After the Second World War, the coal mining industry was nationalised. The company lost its industrial assets, invested the proceeds and sought to diversify its activities. Hansa Trust (now Hansa Investment Company) took a significant shareholding in the company in the late 1950s.

In 1978, the company formed a joint venture with Inchcape to provide maritime services in Brazil, and, in 1981, it formed another joint venture with Inchcape, this time to act as a distributor of Mercedes cars in Brazil. The car distribution business was not a success, and the company bought Inchcape out in 1986 and then sold the business in 1992. The company was then the subject of an initial public offering that same year.

Ocean Wilsons also bought Inchcape out of the maritime services business but then floated a 41.75% stake in that company on the Brazil Stock Exchange as "Wilson, Sons" in 2007. The company continued to operate with two separate businesses, diversified investments and maritime services in Brazil, until October 2024, when the company announced the disposal of its remaining 56.47% stake in Wilson, Sons, to Mediterranean Shipping Company for $768 million, leaving Ocean Wilsons as a pure diversified investments business. The company said that it expected the disposal to be completed by 30 September 2025.

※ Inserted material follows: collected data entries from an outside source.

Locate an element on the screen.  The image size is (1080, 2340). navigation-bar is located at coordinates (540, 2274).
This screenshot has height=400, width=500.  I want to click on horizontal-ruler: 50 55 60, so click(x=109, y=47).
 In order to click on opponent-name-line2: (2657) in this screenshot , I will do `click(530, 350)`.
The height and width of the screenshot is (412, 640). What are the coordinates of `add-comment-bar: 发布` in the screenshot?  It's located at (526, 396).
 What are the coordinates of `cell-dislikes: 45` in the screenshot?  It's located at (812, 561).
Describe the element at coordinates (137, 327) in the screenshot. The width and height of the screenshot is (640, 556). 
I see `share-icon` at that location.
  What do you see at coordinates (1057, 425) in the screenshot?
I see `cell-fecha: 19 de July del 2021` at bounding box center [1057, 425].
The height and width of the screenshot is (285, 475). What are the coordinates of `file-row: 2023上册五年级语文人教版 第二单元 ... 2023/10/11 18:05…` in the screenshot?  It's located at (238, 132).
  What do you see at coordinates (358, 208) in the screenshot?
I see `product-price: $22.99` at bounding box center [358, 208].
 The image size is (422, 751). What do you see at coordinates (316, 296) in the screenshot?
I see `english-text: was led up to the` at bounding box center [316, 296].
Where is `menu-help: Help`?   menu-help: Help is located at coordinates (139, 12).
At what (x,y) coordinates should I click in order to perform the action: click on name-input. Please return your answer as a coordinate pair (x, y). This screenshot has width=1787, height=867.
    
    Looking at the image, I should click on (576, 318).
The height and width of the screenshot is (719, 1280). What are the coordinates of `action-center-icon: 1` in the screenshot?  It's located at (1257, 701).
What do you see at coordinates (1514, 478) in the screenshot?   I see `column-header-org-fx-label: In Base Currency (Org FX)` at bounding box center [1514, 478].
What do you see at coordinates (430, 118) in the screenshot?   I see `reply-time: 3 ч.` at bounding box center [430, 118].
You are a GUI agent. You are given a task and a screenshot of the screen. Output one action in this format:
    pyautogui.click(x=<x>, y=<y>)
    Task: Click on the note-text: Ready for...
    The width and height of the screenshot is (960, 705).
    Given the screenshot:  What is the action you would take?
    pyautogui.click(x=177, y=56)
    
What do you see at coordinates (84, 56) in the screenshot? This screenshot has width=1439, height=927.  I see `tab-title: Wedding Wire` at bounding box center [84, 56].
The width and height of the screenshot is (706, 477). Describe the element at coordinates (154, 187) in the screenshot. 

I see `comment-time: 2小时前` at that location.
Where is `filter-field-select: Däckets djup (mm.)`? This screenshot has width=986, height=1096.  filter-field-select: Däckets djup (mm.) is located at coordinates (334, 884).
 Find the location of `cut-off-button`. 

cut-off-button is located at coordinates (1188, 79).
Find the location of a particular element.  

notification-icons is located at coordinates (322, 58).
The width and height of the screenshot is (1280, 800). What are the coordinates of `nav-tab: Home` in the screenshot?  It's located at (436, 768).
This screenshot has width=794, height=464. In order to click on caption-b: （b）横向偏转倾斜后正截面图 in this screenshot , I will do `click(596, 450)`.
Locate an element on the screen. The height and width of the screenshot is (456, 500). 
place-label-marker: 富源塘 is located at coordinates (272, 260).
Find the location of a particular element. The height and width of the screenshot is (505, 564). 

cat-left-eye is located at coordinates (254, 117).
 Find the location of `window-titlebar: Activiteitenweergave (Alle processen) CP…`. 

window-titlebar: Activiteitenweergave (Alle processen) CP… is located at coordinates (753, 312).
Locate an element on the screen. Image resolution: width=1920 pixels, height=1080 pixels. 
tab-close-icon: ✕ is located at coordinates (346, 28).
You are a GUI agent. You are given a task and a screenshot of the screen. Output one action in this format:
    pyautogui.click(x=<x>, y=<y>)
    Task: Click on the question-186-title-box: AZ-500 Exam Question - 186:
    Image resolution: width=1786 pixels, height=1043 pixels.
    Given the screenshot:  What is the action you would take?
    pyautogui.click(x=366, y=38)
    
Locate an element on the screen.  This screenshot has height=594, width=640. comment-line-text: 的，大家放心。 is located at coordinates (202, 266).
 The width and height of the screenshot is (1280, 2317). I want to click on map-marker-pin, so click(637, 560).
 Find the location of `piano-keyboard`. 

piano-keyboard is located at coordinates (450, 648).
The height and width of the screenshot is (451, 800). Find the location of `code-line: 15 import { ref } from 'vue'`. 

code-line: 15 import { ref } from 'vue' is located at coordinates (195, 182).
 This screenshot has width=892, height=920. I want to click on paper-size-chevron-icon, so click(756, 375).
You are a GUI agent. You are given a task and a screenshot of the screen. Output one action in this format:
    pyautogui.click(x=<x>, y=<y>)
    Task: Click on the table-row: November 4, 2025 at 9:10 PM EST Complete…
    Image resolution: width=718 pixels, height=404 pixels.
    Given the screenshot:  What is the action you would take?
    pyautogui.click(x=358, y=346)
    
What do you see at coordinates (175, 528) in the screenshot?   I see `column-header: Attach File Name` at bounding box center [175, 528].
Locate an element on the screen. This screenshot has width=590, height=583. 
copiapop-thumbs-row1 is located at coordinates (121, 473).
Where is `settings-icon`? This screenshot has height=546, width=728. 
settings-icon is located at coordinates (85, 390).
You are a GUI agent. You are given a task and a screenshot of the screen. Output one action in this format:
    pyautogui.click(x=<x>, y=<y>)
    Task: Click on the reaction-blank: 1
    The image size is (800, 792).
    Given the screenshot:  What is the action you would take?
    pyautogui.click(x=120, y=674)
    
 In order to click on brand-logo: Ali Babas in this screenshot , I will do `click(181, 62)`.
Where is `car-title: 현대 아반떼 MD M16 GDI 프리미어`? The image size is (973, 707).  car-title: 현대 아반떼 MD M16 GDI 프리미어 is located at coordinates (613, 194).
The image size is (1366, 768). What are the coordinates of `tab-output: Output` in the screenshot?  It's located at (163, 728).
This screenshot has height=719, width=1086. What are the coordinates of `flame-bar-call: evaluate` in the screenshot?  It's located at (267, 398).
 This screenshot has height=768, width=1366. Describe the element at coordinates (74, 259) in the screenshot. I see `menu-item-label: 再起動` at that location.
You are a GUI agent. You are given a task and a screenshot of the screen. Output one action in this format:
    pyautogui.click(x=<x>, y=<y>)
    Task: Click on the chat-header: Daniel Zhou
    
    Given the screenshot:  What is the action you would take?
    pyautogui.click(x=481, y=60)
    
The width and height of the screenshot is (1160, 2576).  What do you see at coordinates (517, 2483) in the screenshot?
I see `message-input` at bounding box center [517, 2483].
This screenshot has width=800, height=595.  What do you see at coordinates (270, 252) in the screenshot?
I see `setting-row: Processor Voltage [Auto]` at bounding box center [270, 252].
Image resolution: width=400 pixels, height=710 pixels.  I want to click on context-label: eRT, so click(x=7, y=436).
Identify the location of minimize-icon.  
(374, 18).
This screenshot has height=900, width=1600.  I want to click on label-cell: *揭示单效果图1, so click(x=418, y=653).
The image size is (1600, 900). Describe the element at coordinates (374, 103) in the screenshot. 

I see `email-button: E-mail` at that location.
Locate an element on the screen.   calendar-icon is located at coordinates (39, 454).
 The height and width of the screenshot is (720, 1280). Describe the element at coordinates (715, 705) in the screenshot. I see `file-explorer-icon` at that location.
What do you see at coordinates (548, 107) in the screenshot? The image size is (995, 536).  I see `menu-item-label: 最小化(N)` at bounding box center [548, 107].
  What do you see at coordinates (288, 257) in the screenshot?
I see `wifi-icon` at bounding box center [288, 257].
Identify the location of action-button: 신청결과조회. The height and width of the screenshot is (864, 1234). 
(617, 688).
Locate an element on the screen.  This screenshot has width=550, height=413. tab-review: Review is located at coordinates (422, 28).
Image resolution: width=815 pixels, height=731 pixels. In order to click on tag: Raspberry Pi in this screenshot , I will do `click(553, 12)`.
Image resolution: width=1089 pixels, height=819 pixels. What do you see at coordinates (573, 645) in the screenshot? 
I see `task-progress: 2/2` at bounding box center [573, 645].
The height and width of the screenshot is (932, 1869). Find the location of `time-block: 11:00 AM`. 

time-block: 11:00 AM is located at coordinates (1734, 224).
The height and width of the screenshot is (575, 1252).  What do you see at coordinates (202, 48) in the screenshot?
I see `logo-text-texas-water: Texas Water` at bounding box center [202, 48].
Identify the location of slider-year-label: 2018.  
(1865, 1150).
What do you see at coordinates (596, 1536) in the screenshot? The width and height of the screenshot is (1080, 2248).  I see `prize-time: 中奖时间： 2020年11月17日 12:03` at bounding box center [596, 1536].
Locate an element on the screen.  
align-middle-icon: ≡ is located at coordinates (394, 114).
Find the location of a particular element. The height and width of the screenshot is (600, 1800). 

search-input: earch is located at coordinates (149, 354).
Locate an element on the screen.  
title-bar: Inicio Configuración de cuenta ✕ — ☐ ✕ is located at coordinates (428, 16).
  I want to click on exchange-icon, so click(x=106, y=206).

In June 2025, Hansa Investment Company (formerly Hansa Trust) offered to acquire all the shares it did not already own in Ocean Wilsons. A court hearing scheduled for 23 September 2025, which was to consider the transaction, was postponed after an objection from the investment management firm, Arnhold LLC. Nevertheless, the company was removed from the FTSE 250 Index as FTSE Russell decided that it was too late to reverse the intended removal of the company from the index. The takeover was completed in December 2025.